Refines the gold standard to filter out loci that are not independent.

Rules: - If two loci point to the same gene, one positive and one negative, and have overlapping variants, we keep the positive one. - If two loci point to the same gene, both positive or negative, and have overlapping variants, we drop one. - If two loci point to different genes, and have overlapping variants, we keep both.

Parameters:

Name	Type	Description	Default
study_locus_overlap	StudyLocusOverlap	A dataset detailing variants that overlap between StudyLocus.	required

Returns:

Name	Type	Description
L2GGoldStandard	L2GGoldStandard	L2GGoldStandard updated to exclude false negatives and redundant positives.

Source code in src/gentropy/dataset/l2g_gold_standard.py

def filter_unique_associations(
    self: L2GGoldStandard,
    study_locus_overlap: StudyLocusOverlap,
) -> L2GGoldStandard:
    """Refines the gold standard to filter out loci that are not independent.

    Rules:
    - If two loci point to the same gene, one positive and one negative, and have overlapping variants, we keep the positive one.
    - If two loci point to the same gene, both positive or negative, and have overlapping variants, we drop one.
    - If two loci point to different genes, and have overlapping variants, we keep both.

    Args:
        study_locus_overlap (StudyLocusOverlap): A dataset detailing variants that overlap between StudyLocus.

    Returns:
        L2GGoldStandard: L2GGoldStandard updated to exclude false negatives and redundant positives.
    """
    squared_overlaps = study_locus_overlap._convert_to_square_matrix()
    unique_associations = (
        self.df.alias("left")
        # identify all the study loci that point to the same gene
        .withColumn(
            "sl_same_gene",
            f.collect_set("studyLocusId").over(Window.partitionBy("geneId")),
        )
        # identify all the study loci that have an overlapping variant
        .join(
            squared_overlaps.df.alias("right"),
            (f.col("left.studyLocusId") == f.col("right.leftStudyLocusId"))
            & (f.col("left.variantId") == f.col("right.tagVariantId")),
            "left",
        )
        .withColumn(
            "overlaps",
            f.when(f.col("right.tagVariantId").isNotNull(), f.lit(True)).otherwise(
                f.lit(False)
            ),
        )
        # drop redundant rows: where the variantid overlaps and the gene is "explained" by more than one study locus
        .filter(~((f.size("sl_same_gene") > 1) & (f.col("overlaps") == 1)))
        .select(*self.df.columns)
    )
    return L2GGoldStandard(_df=unique_associations, _schema=self.get_schema())
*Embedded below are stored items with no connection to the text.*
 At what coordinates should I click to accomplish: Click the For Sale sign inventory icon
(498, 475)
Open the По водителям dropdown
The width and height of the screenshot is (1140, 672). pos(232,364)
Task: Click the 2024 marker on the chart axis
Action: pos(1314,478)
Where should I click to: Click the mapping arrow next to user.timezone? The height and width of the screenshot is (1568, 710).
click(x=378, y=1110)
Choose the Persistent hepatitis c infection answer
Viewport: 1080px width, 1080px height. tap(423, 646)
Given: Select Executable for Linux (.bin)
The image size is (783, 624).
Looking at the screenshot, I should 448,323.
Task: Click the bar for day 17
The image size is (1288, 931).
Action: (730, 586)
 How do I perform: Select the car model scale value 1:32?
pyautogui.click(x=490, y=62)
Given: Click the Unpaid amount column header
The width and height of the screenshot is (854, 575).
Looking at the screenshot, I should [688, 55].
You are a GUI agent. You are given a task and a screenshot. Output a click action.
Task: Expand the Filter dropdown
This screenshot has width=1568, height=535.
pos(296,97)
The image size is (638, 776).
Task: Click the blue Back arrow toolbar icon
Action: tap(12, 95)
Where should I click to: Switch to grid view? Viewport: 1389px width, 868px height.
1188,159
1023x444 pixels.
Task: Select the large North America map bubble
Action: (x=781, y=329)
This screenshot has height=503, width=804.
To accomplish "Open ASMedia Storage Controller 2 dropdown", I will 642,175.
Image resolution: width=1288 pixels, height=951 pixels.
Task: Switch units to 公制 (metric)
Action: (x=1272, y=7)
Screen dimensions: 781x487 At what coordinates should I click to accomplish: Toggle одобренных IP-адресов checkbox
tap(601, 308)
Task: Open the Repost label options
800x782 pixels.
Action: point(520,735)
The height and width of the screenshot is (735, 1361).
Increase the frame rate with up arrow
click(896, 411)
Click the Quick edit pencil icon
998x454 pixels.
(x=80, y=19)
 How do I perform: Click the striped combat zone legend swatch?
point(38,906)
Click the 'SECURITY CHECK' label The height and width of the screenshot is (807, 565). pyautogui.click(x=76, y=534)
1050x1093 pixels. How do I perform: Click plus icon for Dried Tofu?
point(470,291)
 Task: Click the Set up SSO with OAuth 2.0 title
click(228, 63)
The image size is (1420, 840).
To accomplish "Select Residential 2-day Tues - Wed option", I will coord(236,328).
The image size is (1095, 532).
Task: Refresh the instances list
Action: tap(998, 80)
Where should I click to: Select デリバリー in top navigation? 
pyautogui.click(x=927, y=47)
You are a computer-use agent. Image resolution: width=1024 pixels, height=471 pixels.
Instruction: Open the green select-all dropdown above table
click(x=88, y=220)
from_otg_curation(gold_standard_curation: DataFrame, v2g: V2G, study_locus_overlap: StudyLocusOverlap, interactions: DataFrame) -> L2GGoldStandard classmethod

Initialise L2GGoldStandard from source dataset.

Parameters:

Name	Type	Description	Default
gold_standard_curation	DataFrame	Gold standard curation dataframe, extracted from	required
v2g	V2G	Variant to gene dataset to bring distance between a variant and a gene's TSS	required
study_locus_overlap	StudyLocusOverlap	Study locus overlap dataset to remove duplicated loci	required
interactions	DataFrame	Gene-gene interactions dataset to remove negative cases where the gene interacts with a positive gene	required

Returns:

Name	Type	Description
L2GGoldStandard	L2GGoldStandard	L2G Gold Standard dataset

Source code in src/gentropy/dataset/l2g_gold_standard.py

@classmethod
def from_otg_curation(
    cls: type[L2GGoldStandard],
    gold_standard_curation: DataFrame,
    v2g: V2G,
    study_locus_overlap: StudyLocusOverlap,
    interactions: DataFrame,
) -> L2GGoldStandard:
    """Initialise L2GGoldStandard from source dataset.

    Args:
        gold_standard_curation (DataFrame): Gold standard curation dataframe, extracted from
        v2g (V2G): Variant to gene dataset to bring distance between a variant and a gene's TSS
        study_locus_overlap (StudyLocusOverlap): Study locus overlap dataset to remove duplicated loci
        interactions (DataFrame): Gene-gene interactions dataset to remove negative cases where the gene interacts with a positive gene

    Returns:
        L2GGoldStandard: L2G Gold Standard dataset
    """
    from gentropy.datasource.open_targets.l2g_gold_standard import (
        OpenTargetsL2GGoldStandard,
    )

    interactions_df = cls.process_gene_interactions(interactions)

    return (
        OpenTargetsL2GGoldStandard.as_l2g_gold_standard(gold_standard_curation, v2g)
        # .filter_unique_associations(study_locus_overlap)
        .remove_false_negatives(interactions_df)
    )

get_schema() -> StructType classmethod

Provides the schema for the L2GGoldStandard dataset.

Returns:

Name	Type	Description
StructType	StructType	Spark schema for the L2GGoldStandard dataset

Source code in src/gentropy/dataset/l2g_gold_standard.py

@classmethod
def get_schema(cls: type[L2GGoldStandard]) -> StructType:
    """Provides the schema for the L2GGoldStandard dataset.

    Returns:
        StructType: Spark schema for the L2GGoldStandard dataset
    """
    return parse_spark_schema("l2g_gold_standard.json")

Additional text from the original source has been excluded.